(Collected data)

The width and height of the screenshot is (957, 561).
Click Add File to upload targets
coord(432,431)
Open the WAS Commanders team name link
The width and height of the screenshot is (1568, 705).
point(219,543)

◆ Task item
Find the line that contains "The width and height of the screenshot is (1568, 705)." in the data above. Reproduce it and every later line exactly, through the last one.

◆ Written answer
The width and height of the screenshot is (1568, 705).
point(219,543)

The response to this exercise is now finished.